“The enthusiasm of my students remains”

A piano teacher keeps her music school running on her iPad.

June 25, 2020 | | Pandemic Journals

Grand Valley’s Karla Leger teaches her piano students via video chats.

Grand Valley’s Karla Leger teaches her piano students via video chats.

I achieved my dream of opening my own music school in 2013 in the beautiful Inglewood United Church in Caledon. I can’t put into words how fortunate and grateful I am that I can continue teaching my Inglewood School of Music students online from my home in Grand Valley during this crisis.

What I do is very organic and low tech. All I have ever needed to teach was a piano, books, the ability to print sheet music, my hands and my heart. The first step I took was to upgrade my PowerBook G4 (circa 2000) to a seventh generation iPad. As soon as my iPad arrived on April 6, online lessons began. I was teaching 40 students per week at the church and currently 22 are continuing their musical education online.

At the church, my students and their families, the Inglewood community and the church board members created an environment where musical comprehension, development and creativity thrive. The children come in smiling and leave smiling. So it was no surprise to me that when this pandemic hit, we all came together as a team to keep our weekly lessons rolling in the same spirit.

Although scheduling and teaching online has its challenges and I deeply miss the ambiance and acoustics of the church, the enthusiasm of my students remains. It feels wonderful to share an activity that gives them something to focus on and offers them great gains academically and emotionally. It also fills their time with something positive – music. All of this, plus seeing my students’ smiles and enthusiastic waves when we connect online, keeps me motivated to continue.

One challenge has been guiding and helping students with rhythm as they play through or sing through a piece.
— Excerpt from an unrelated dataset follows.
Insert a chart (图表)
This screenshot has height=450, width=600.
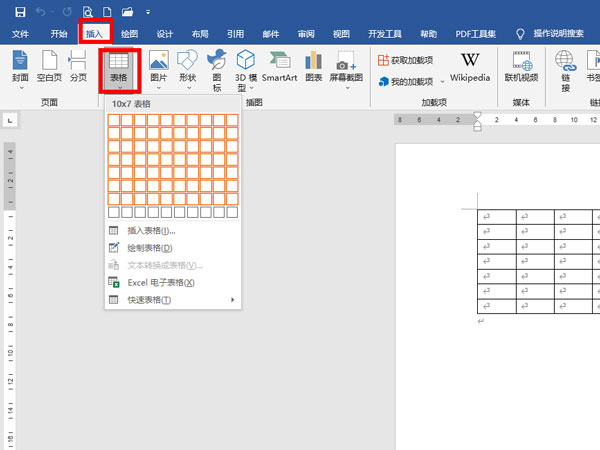click(x=314, y=67)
Many of my students are in the country, and with delays and lag times online, it’s often not possible to count along or play along with them in real time. What’s helped here is recording pieces for students to practise with. I send links from YouTube and access codes to listen through the Royal Conservatory of Music’s website. I also record myself playing and send those files as well.

Together with my students’ parents, we have managed to overcome any challenge we have faced so far. We are continuing to work together in supporting and encouraging these kids to play on and keep trying, no matter what.